### [WHAT THE EXERCISE ASKS]
Between the line containing "Where should I click to: Click the question" and the line containing "Click the Aston" lies a run of lines; give that run again exactly, with both of those lines, and nothing else from the entries below.

** Opening DATA FOR REVIEW block **

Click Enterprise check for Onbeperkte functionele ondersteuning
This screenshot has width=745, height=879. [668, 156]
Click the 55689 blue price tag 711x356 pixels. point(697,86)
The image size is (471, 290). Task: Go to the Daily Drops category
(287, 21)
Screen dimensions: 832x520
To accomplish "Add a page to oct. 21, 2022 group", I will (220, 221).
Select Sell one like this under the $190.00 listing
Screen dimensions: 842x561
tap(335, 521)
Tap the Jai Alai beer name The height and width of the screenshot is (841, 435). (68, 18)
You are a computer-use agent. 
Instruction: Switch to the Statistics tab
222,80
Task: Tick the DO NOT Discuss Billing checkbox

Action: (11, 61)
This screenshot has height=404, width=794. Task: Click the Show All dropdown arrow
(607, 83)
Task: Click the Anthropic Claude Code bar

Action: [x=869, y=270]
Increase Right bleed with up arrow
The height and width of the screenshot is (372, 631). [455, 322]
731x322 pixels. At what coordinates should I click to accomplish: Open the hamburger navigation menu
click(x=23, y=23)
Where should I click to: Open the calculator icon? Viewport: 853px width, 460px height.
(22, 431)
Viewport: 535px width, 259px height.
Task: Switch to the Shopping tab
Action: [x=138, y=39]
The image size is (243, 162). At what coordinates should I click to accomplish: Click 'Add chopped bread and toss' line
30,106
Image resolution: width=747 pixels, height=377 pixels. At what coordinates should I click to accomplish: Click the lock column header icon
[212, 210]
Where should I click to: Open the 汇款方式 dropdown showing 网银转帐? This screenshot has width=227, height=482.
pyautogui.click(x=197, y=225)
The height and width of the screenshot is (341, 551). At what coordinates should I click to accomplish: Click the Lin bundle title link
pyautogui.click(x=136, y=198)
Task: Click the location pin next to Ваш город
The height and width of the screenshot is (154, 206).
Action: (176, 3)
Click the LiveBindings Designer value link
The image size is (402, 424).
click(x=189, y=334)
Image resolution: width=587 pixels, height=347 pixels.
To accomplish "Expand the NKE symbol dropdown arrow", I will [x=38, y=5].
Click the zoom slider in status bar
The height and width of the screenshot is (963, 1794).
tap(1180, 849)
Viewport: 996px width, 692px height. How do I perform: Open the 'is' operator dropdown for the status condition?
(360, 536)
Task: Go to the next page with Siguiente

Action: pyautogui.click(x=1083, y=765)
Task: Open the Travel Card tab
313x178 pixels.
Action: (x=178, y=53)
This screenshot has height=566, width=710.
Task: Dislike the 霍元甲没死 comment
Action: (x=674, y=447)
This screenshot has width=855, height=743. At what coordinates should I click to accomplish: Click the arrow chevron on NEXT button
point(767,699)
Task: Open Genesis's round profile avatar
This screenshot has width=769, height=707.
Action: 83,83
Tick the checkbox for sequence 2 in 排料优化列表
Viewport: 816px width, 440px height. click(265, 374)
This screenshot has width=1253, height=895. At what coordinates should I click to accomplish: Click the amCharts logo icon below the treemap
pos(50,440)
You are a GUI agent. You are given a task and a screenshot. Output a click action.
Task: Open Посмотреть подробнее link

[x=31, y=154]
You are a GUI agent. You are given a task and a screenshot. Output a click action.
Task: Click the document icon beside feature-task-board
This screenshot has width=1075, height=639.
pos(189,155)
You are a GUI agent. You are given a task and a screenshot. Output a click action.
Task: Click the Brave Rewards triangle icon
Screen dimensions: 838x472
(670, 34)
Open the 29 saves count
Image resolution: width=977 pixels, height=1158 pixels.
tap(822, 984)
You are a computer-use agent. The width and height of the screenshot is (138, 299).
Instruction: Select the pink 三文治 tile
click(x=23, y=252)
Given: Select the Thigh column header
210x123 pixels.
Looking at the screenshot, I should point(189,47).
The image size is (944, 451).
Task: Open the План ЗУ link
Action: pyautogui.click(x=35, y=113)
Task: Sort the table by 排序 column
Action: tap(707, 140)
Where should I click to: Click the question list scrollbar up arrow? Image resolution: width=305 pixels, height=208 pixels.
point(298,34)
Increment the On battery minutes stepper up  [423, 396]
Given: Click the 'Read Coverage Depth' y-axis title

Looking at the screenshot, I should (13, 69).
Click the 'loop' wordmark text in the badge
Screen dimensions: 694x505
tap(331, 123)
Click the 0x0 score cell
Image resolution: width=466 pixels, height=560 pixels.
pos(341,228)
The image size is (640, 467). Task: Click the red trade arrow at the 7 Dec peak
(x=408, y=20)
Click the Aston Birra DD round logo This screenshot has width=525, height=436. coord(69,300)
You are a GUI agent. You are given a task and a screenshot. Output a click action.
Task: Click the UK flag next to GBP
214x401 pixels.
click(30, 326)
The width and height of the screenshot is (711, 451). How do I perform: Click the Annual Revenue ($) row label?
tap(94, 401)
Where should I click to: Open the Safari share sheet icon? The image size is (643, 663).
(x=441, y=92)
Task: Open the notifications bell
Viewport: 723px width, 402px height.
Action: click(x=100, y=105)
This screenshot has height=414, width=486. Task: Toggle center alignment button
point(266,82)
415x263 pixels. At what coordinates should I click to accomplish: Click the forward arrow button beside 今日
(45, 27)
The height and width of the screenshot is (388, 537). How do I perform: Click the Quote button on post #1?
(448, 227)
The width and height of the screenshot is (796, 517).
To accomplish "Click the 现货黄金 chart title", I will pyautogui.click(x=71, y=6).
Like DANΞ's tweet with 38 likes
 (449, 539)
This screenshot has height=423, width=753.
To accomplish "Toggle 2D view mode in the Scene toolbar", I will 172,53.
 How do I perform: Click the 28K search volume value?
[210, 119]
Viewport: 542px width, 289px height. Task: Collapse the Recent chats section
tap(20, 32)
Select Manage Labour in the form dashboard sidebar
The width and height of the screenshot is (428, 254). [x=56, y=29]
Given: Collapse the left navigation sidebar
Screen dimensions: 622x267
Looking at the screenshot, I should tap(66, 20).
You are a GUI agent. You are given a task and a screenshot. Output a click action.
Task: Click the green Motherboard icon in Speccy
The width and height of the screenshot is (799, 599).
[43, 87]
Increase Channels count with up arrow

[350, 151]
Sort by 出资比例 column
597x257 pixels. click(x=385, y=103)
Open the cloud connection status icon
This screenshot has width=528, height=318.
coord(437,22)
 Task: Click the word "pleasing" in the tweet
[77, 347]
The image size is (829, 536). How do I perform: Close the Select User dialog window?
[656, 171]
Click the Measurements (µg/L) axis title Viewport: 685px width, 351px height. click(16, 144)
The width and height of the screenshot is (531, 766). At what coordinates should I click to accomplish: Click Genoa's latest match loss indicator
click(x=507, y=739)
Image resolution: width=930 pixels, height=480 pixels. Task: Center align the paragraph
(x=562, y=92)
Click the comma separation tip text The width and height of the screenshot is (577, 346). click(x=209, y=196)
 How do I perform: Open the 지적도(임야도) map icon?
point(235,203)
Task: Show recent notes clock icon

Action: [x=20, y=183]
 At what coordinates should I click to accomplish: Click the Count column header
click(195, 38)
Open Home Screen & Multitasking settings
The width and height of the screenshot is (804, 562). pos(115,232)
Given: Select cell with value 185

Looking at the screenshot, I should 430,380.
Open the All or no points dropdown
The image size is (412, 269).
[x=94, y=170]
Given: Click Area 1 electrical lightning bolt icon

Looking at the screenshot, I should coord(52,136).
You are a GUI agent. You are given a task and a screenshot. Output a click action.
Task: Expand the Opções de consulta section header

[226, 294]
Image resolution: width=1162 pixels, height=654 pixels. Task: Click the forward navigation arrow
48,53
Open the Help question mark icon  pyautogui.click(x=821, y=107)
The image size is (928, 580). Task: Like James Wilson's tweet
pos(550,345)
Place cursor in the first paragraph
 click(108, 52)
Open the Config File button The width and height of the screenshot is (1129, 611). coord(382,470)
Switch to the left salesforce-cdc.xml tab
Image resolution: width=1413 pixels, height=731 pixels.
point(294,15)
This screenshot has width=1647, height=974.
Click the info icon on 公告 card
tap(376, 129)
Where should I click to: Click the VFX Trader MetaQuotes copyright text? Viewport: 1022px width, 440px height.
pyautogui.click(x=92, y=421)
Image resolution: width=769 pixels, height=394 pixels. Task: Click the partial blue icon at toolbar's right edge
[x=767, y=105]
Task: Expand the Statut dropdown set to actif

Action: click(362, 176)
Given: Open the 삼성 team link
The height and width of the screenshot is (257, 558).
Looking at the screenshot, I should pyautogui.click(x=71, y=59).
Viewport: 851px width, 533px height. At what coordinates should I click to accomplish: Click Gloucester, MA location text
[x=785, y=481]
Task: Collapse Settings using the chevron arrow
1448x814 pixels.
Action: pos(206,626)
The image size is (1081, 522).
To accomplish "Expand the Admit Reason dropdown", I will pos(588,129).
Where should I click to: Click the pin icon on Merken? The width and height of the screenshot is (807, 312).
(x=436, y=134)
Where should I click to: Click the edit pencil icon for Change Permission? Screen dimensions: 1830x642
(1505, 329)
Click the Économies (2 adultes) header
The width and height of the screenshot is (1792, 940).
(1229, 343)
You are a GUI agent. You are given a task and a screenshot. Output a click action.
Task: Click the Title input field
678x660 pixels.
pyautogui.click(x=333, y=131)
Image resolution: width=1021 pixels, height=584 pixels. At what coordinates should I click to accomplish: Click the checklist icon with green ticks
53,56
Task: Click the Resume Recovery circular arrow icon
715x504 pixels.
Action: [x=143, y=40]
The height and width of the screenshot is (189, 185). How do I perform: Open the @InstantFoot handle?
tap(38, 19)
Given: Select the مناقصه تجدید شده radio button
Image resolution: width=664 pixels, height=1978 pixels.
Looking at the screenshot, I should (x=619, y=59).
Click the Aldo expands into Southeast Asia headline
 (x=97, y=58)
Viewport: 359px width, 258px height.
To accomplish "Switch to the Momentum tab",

** Closing DATA FOR REVIEW block **

### [TASK SOLUTION]
Where should I click to: Click the question list scrollbar up arrow? Image resolution: width=305 pixels, height=208 pixels.
point(298,34)
Increment the On battery minutes stepper up  [423, 396]
Given: Click the 'Read Coverage Depth' y-axis title

Looking at the screenshot, I should (13, 69).
Click the 'loop' wordmark text in the badge
Screen dimensions: 694x505
tap(331, 123)
Click the 0x0 score cell
Image resolution: width=466 pixels, height=560 pixels.
pos(341,228)
The image size is (640, 467). Task: Click the red trade arrow at the 7 Dec peak
(x=408, y=20)
Click the Aston Birra DD round logo This screenshot has width=525, height=436. coord(69,300)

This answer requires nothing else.